## About this exercise
The answer must consist of every line in the data that contains "above".

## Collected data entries
——
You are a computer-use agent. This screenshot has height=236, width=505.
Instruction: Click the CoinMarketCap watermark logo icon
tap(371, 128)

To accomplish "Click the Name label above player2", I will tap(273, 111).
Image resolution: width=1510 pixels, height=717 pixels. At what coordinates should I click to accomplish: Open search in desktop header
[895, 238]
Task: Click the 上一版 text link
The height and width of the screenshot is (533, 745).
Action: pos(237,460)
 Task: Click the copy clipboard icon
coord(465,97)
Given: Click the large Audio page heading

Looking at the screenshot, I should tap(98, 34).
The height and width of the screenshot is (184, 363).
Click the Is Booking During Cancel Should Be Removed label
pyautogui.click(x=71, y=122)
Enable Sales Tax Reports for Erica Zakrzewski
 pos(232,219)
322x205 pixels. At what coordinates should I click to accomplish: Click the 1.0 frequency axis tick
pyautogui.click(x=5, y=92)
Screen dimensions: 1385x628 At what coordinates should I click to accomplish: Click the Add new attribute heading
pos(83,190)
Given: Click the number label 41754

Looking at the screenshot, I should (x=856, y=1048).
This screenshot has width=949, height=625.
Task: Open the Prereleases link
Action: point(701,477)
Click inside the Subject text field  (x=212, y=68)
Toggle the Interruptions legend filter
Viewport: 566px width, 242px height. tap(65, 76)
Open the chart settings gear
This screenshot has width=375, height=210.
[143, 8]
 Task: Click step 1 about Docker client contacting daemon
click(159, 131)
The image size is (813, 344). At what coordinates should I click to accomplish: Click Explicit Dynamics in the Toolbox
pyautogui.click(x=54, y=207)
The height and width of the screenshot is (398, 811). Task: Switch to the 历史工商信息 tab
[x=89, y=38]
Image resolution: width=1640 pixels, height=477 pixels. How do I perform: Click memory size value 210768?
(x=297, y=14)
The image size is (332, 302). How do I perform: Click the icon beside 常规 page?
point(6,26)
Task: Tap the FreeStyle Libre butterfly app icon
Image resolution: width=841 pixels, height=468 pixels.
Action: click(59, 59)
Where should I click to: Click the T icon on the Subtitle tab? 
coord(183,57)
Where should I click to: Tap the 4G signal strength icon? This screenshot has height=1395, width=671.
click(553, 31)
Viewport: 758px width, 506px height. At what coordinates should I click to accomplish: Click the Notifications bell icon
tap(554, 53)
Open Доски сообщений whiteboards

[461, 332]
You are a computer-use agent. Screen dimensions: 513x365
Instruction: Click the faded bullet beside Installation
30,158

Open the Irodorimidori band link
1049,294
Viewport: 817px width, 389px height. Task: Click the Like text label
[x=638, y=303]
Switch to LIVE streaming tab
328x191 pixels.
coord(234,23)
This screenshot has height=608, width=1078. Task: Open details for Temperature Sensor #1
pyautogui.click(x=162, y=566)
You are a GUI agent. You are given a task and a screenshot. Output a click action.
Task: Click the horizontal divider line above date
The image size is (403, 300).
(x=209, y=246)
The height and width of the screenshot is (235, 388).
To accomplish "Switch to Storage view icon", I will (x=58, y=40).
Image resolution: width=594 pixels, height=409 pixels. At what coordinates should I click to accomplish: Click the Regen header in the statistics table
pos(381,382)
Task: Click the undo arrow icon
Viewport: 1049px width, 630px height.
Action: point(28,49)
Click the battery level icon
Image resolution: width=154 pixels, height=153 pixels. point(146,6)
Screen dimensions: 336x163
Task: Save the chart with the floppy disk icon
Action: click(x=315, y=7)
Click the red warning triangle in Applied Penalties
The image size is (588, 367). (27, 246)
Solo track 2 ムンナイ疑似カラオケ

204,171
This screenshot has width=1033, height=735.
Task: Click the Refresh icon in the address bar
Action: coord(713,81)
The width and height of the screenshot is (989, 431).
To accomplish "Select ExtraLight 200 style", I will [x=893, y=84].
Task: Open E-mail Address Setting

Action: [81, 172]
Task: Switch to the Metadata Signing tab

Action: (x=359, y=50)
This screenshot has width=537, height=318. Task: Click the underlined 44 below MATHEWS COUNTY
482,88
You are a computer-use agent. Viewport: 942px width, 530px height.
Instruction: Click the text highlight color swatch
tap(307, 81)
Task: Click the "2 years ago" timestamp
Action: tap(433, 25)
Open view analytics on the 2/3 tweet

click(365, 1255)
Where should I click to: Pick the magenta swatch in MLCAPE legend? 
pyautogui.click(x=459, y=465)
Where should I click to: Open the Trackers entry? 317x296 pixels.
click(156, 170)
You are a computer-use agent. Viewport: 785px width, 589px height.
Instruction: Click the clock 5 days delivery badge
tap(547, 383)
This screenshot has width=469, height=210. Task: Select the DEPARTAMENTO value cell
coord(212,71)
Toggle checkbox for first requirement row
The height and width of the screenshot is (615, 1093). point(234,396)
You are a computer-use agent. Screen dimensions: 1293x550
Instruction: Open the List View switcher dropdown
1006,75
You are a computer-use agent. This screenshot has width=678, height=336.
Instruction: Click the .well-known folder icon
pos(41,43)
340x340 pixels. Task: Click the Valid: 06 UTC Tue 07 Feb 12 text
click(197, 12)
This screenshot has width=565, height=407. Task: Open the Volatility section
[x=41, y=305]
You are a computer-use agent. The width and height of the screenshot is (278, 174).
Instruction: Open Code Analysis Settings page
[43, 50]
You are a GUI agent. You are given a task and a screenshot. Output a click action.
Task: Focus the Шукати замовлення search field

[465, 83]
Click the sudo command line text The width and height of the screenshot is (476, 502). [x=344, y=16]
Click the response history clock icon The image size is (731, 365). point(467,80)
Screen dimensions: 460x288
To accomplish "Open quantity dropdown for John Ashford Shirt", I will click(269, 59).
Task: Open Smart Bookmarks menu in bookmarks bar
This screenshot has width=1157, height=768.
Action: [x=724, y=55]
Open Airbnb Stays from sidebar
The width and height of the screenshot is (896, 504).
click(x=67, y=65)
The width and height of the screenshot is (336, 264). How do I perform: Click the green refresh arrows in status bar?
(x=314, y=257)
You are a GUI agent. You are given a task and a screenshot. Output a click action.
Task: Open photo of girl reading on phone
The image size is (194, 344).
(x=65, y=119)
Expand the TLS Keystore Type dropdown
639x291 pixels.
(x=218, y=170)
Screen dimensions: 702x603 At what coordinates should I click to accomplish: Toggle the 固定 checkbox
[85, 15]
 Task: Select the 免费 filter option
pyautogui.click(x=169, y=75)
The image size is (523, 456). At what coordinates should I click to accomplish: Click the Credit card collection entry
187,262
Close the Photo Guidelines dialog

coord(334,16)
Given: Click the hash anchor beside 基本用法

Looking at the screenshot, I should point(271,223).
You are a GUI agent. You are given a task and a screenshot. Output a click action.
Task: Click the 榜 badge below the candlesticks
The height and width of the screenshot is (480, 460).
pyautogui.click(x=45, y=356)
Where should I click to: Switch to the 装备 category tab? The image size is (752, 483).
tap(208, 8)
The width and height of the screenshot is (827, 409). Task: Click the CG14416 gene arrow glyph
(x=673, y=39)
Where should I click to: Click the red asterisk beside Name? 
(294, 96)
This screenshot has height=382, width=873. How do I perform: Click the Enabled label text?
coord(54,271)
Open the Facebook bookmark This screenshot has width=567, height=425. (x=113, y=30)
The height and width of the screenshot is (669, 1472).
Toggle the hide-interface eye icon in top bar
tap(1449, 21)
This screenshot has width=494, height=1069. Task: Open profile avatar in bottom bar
——
## Task solution
To accomplish "Click the Name label above player2", I will tap(273, 111).
Task: Click the horizontal divider line above date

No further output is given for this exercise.